Community-engaged care in the academy looks like accountable and self-reflexive mentorship. It looks like a collective effort to resuscitate when one of us is debilitated physically, emotionally or spiritually. It’s about resisting and intervening in those institutional processes that are bigger and older than we are, and which threaten our existence and survival within academic spaces and in the world at large. Our task is to re-member the power and significance of our words; like when Audre told us that we weren’t meant to survive (and yet here we are), or when June reminded us that we are the ones we have been waiting for. It’s up to us to shift the ways that we care for each other and ourselves within institutions that are designed to exploit our contributions and use our bodies to fill their diversity quotas. We must work to create a new paradigm of “normal” that is rooted in vitality instead of stress if we are to make it through the academy and live to tell our stories. We must apply our liberation theories to our own real lives and relationships if we are to create routes within these broken systems to make the journey less deadly for those who walk the path after us.
White, D. (2003). “Black Women’s Academic Experience”. Gender and Race: Together At Last? Conference at Harvard University.
Maté, G. (2004). When the Body Says No: The Cost of Hidden Stress. Random House Digital, Inc.
Vakalahi, H., Starks, S. (2011). “Health, Well-being and Women of Color Academics”. International Journal of Humanities and Social Science. Vol. 1 No. 2.
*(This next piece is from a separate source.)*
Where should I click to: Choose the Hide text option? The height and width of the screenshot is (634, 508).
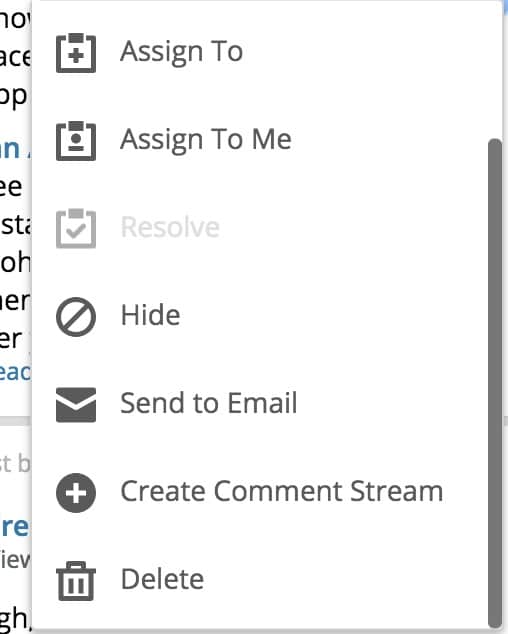tap(150, 315)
Analena Hope is a fourth-year PhD candidate at the University of Southern California in the Department of American Studies and Ethnicity. Her research explores health through the lens of food, focusing specifically on ways to contend with structural inequalities within global food systems and a medical industrial complex that profits from poor health and food-related illnesses. Analena investigates and complicates notions of food justice, food access and food sovereignty, situating food as central to the transformation of communities of color.